Super experiments

Everyone’s a competitor

Not only has technology had a dramatic impact on the industry, but the competitive landscape for supermarket retailers has changed substantially since Armbuster entered the business.

Supermarkets have always dominated the grocery and perishable foods marketplace, but the times, they are a-changing. Once the hunters, taking chunks of business from hardware retailers, pharmacies, bakeries and virtually every specialty retailer on the block, they now find themselves on the defensive, facing competition at every turn. The Food Marketing Institute lists 14 distinct categories of grocery retailers.

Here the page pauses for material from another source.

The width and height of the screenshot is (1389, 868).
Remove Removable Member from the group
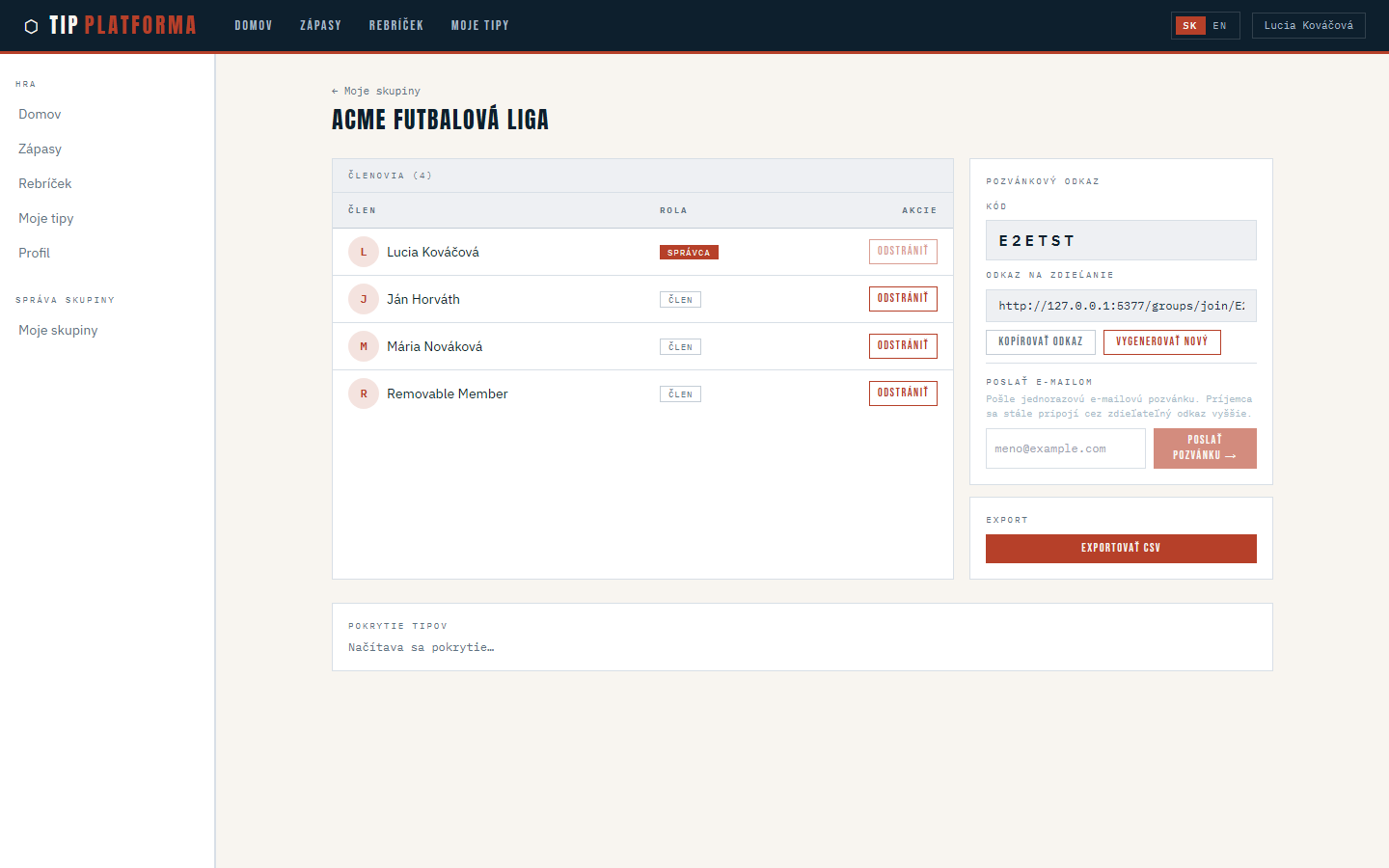pos(902,393)
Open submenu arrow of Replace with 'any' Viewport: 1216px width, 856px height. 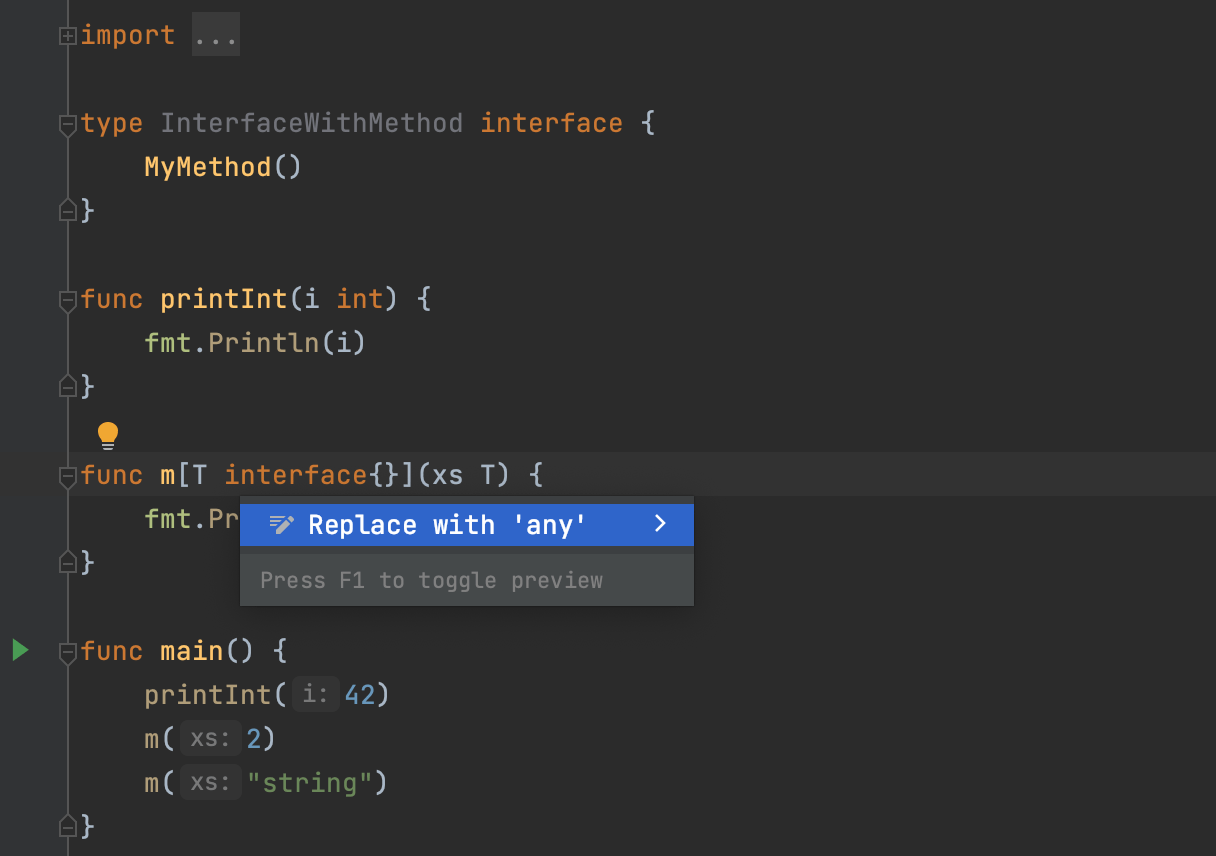tap(660, 524)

One statistic that is perhaps the most telling of the supermarket industry’s plight is that, of the top 10 food retailers in the United States, three of them — Wal-Mart, Costco and Sam’s Club — are not traditional supermarket chains. Even Sears, Roebuck & Co., better known for appliances and power tools, is testing a new supercenter-type format, Sears Grand, and plans to sell convenience groceries, such as milk, bread and pet food, on its shelves.

Limited assortment stores, such as ALDI, lure customers that used to be attracted by "loss leader" merchandising strategies. A Japanese convenience store operator, FamilyMart, plans to open as many as 400 stores in cities on both U.S. coasts. Traditional drug stores like Walgreen’s, and Eckerd have expanded their offerings and adopted aggressive pricing and marketing tactics to lure customers and recapture the prescription business they lost to other retailers, including supermarkets.

So, unlike in the past, when supermarkets watched each other to fashion a competitive strategy, they now have to keep an eye on virtually every location that has a cash register.

"Everyone’s a competitor," says Armbuster. "The consumer wins when that happens, and it causes everyone to be better than they might have been."

If industry analysts are clear in their view of what the future holds, supermarket operators and retailers in general that expect to survive and prevail will have to be substantially better than they might otherwise have been. Retail Forward Inc., an industry research and consulting organization, predicts that a "handful" of retailers will dominate the global market by the end of the decade.

And supermarkets will have to scramble for their share in an increasingly tough competitive landscape. Retail Forward forecasts soft sales growth for the supermarket industry in 2003, with real sales increasing less than 1 percent.